Businesses are accelerating their digital transformation, seeking to leverage their online presence to enrich products, deepen customer relationships, and boost their brand ecosystems.
However, with this rapid growth comes difficulty. As organizations expand into digital channels, their digital footprint, i.e., all their external-facing assets including websites, email servers, social landing pages, and pages created outside proper protocol, also expands to potentially unmanageable proportions.
Cyber adversaries are taking advantage of this sprawling new external-facing attack surface, which is nearly impossible to identify and defend without an internet-scale view of it beyond the corporate firewall. In fact, according to the 2017 Verizon Data Breach and Incident Report, more than three-quarters of the incidents that lead to data breaches originate externally.

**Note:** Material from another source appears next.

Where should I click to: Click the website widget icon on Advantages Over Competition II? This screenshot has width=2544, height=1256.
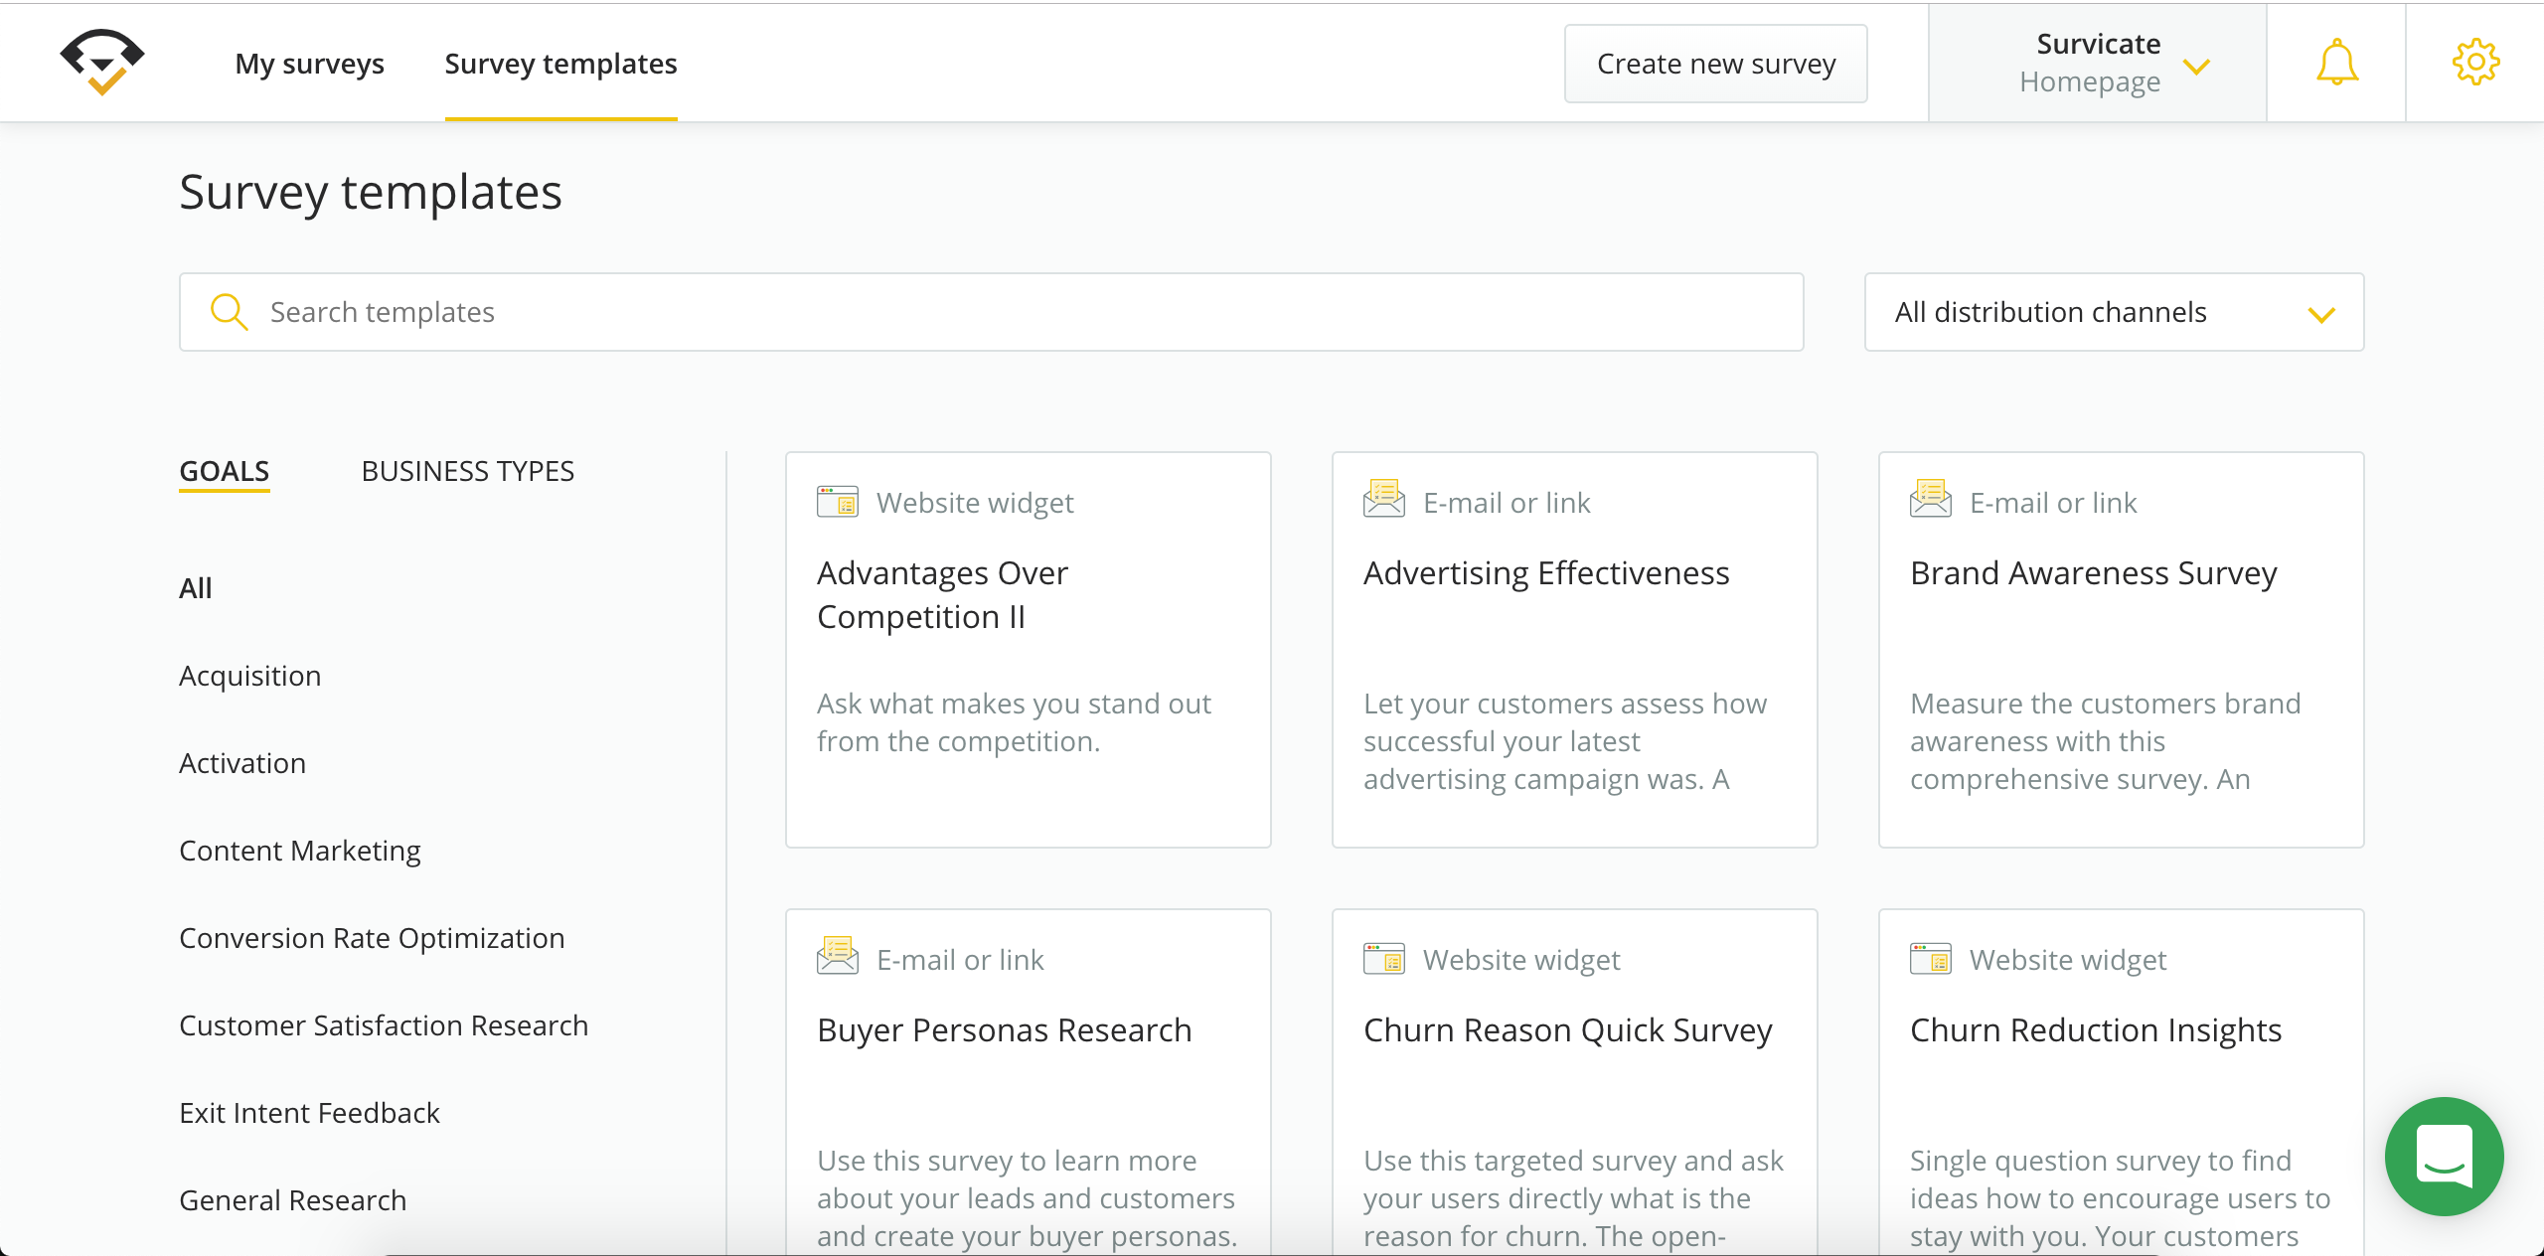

My team and I set out to better understand the scope of this problem and conducted a recent survey and look at how well-prepared security teams across global industries are regarding their controls, processes, and investment. Overall, the survey's findings revealed a bleak outlook of organizations' digital defense posture, with many finding themselves overwhelmed by the scale and tenacity of modern digital threats while lacking confidence in the ability of their processes, systems, and tools to address them.
The results show that as cybercriminals are becoming more capable and organized, businesses are recognizing that external digital threats are a real and present danger. One in six organizations had five or more significant security incidents in the past 12 months, a fact that's consistent with our findings from previous reports, which show a rise in phishing and malvertising incidents and mobile threats related to adware and banking Trojans. Also, over half cited frequency and severe impact of malware, phishing, domain infringement, scams, and rogue mobile and brand abuse.
As a result of this onslaught of external threats, almost half of the survey respondents plan to increase digital defense investment by up to 25 percent in the coming year. However, increasing operational complexity has affected security capacity, and despite this increased spend, nearly the same number of respondents perceive prevention, identification, diagnosis, and remediation of digital threats as more challenging than two years ago.
With more money and fewer results, we now live in a world where, despite pouring more money into it than ever, most security professionals lack confidence in reducing and protecting their digital attack surface. This contradiction in efficacy and investment compared to where incidents have been most impactful is a fact that can prove costly—especially as regulatory bodies begin to crack down.
One issue causing this gap is the fact that digital threats and exposures—those originating outside the firewall—are harder to discover, validate, assess, and remediate than traditional threats. Security incidents are often related to assets, from vulnerable web components and apps, rogue mobile apps, and social profiles, to domain abuse, affiliate sites, and malvertising, that are not easily visible, known, or under control of IT—if even owned by the company. More so, new and evolving privacy governance rules, such as GDPR, require added digital due diligence.
While external threat management is a relatively new discipline for many information security teams, its importance in today's digital age can't be underestimated. For cybersecurity to keep up with digital transformation, an organization's external threat management strategy needs to account for:
Knowing the internet: To fully know one's digital footprint requires constantly scanning the entire internet and experiencing it as a real user. The best tools scan and interact with each of the billions of web pages, tweets, Facebook pages and other public-facing content associated with a brand.
Having comprehensive intelligence: Being able to automatically connect the dots for analysts, giving each staff member a higher level of understanding by linking internal events with related external attackers, infrastructure, and exploits.
Having a unified toolset: Consolidating and standardizing tools so that each team has an efficient and automated way to link internal controls, asset management, threat detection, incident response, and active monitoring.
Boosting efficiency and interoperability: Minimizing time to detection and time to response by eliminating rework and providing continuous visibility. Each action taken by a security team should inform the next, and tools must be able to follow the processes and link the activities required to discover your attack surface, detect threats, mitigate them, and ensure they don't reappear.
Today's digital threat landscape brings a host of new challenges, requiring organizations to adopt a new and different approach to responding to external threats. Organizations must still account for investments in layered defenses to protect users, systems, and data behind their perimeter, but having access to robust cyber threat intelligence and an integrated toolset will enable a reduction in the time to respond to threats. It will also enable interoperability between digital threat intelligence tools and existing internal security tools, which is key to ensuring a strong approach to strengthening enterprise digital defenses.
While research on the level of preparedness to defend against modern digital threats is both eye-opening—and a little disturbing, I'm encouraged that organizations now realize they may lack the tools necessary to defend themselves in this new era of cyber security. As it stands, most security teams lack confidence in their ability to identify, proactively monitor, and automatically respond to external threats. However, corporate leadership and IT security professionals should feel empowered to examine how their organizations are protecting their businesses and validate the need for discovery, monitoring, and investigation capabilities.